Re: Fw: Unicode filename problems

From: Philippe Verdy (
Date: Sun Jun 01 2003 - 06:02:34 EDT

  • Next message: Martin Duerst: "Re: Language Tag Registrations"

    From: "Raymond Mercier" <>
    > At 00:11 01/06/2003 +0200, you wrote:
    > >but certainly not for the file index stored in a ZIP file where there's no
    > >reason why it should not contain correctly encoded and portable UTF-8 names
    > Doesn't one have to know the binary format of a Zip file to be sure of that
    > ? I suppose that is proprietry, and in any case, I don't have it.

    It's not proprietary. The format is fully documented, and implemented in a lot of zip tools, some of them being open-sourced or source-disclosed (such as the JAR tool in the Java JDK).

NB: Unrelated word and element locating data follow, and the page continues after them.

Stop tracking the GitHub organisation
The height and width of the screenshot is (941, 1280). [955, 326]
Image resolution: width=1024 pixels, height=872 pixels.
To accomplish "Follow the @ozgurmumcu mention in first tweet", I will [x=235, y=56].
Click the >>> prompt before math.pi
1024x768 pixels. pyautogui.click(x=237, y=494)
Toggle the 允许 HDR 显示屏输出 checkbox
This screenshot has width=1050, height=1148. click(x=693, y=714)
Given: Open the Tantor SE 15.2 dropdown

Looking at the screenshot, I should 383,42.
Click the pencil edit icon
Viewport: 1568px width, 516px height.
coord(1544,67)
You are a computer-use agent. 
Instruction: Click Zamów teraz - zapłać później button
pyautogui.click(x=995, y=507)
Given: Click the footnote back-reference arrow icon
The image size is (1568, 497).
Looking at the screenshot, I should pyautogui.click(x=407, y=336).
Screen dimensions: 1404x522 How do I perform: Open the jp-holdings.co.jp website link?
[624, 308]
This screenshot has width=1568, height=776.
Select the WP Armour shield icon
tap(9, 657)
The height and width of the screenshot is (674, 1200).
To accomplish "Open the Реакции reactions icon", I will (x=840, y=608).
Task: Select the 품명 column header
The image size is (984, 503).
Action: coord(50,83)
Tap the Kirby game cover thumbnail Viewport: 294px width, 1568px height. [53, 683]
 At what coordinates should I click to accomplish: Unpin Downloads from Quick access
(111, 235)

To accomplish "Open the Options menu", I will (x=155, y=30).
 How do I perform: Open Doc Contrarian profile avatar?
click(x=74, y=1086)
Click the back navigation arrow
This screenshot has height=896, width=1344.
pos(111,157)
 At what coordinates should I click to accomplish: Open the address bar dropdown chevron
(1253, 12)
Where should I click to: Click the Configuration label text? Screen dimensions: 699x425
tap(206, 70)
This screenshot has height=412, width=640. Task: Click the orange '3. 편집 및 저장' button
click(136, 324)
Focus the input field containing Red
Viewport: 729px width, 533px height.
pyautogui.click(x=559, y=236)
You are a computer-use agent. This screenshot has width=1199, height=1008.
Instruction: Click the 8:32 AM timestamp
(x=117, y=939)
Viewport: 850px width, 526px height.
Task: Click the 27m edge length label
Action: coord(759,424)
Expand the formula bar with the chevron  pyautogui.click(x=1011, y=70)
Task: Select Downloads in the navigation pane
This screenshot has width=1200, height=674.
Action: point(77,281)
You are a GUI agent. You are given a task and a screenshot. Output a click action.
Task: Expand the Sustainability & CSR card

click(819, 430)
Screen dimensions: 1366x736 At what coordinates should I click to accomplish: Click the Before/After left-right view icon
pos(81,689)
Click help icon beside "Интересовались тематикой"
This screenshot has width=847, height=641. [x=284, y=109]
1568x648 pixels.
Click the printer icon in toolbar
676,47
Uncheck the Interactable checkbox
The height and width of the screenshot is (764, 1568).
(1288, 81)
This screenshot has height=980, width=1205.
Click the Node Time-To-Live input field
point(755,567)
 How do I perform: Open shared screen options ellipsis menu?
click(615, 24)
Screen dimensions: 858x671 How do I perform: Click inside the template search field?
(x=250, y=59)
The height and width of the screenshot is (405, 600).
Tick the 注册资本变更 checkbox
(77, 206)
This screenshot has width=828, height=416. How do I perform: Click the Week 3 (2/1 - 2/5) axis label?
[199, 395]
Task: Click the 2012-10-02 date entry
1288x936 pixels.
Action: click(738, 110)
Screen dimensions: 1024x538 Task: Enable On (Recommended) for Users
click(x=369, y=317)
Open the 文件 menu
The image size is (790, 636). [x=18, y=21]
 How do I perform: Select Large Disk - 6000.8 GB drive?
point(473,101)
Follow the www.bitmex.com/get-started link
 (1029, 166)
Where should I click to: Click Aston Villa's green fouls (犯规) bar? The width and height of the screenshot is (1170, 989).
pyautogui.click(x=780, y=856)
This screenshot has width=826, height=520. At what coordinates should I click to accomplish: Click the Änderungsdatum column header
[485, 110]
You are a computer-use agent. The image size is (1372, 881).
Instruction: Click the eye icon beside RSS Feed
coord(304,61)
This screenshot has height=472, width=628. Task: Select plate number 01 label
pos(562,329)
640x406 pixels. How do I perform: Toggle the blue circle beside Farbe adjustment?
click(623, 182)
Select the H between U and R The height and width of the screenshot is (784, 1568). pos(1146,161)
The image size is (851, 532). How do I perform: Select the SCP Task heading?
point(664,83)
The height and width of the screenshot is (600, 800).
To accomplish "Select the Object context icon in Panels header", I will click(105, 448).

    The only thing that may cause problems is the use of compression algorithms (not the decompression algorithm or the compressed binary file format which are generally royaltee-free and fully documented) which must be chosen with extreme care because of licencing requirements.

    If one is no sure about the legality of the compression algorithm, it's best to use a generic library that has been scrutinized by lots of people to make it comply with licencing requirements. You can still use the decompression algorithm you want or rewrite it the way you want, using these published specifications.

    Look for example at the Microsoft's proprietary .cab format. Its binary encoding and format specification is fully disclosed by Microsoft, which means that you can create your own compressor, provided that it produces the documented format that can be read according to these specs. Microsof really protects only the compression algorithm and its implementation library by very restrictie terms.

    Even in that case, the compression and decompression algorithms or binary file format will not forbid you to use a Unicode-savvy encoding for the internal file index of your archive file.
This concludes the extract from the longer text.